_Task instructions_. Nothing but the line with "The height and width of the screenshot is (391, 868)." and the lines after it should appear, each retyped exactly as in the listing.

_Dataset records_.
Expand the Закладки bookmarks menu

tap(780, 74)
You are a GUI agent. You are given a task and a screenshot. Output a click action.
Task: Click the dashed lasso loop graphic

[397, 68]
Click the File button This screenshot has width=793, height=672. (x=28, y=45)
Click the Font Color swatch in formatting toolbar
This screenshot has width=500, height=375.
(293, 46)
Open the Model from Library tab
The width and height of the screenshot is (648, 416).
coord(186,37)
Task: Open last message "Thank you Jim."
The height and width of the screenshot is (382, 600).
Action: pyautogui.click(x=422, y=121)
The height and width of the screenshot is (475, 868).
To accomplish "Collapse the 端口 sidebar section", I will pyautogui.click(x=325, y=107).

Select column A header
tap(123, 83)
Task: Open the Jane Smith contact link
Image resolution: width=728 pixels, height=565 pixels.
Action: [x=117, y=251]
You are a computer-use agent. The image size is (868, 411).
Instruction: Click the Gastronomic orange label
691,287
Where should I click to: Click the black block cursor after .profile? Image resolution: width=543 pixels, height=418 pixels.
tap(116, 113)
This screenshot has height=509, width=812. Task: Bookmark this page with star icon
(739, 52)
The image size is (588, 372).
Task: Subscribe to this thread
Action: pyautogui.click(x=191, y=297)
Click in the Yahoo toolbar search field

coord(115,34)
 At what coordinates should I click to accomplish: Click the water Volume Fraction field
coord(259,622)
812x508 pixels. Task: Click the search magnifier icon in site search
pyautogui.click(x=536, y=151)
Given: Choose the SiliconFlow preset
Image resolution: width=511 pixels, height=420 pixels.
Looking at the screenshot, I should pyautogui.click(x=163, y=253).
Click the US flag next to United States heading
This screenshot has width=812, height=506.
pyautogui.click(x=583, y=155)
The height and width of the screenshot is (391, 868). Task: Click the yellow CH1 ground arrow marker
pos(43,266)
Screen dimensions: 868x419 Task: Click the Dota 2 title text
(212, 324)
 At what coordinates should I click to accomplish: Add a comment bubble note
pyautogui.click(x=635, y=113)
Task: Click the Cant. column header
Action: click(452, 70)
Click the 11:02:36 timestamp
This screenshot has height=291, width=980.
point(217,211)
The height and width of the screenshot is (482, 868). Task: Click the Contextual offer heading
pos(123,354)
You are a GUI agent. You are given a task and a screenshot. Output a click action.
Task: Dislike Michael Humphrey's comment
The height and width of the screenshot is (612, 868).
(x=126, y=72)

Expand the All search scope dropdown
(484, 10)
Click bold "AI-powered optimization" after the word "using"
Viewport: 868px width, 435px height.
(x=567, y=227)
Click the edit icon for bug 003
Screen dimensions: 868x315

_Answer box_.
The height and width of the screenshot is (391, 868). Task: Click the yellow CH1 ground arrow marker
pos(43,266)
Screen dimensions: 868x419 Task: Click the Dota 2 title text
(212, 324)
 At what coordinates should I click to accomplish: Add a comment bubble note
pyautogui.click(x=635, y=113)
Task: Click the Cant. column header
Action: click(452, 70)
Click the 11:02:36 timestamp
This screenshot has height=291, width=980.
point(217,211)
The height and width of the screenshot is (482, 868). Task: Click the Contextual offer heading
pos(123,354)
You are a GUI agent. You are given a task and a screenshot. Output a click action.
Task: Dislike Michael Humphrey's comment
The height and width of the screenshot is (612, 868).
(x=126, y=72)

Expand the All search scope dropdown
(484, 10)
Click bold "AI-powered optimization" after the word "using"
Viewport: 868px width, 435px height.
(x=567, y=227)
Click the edit icon for bug 003
Screen dimensions: 868x315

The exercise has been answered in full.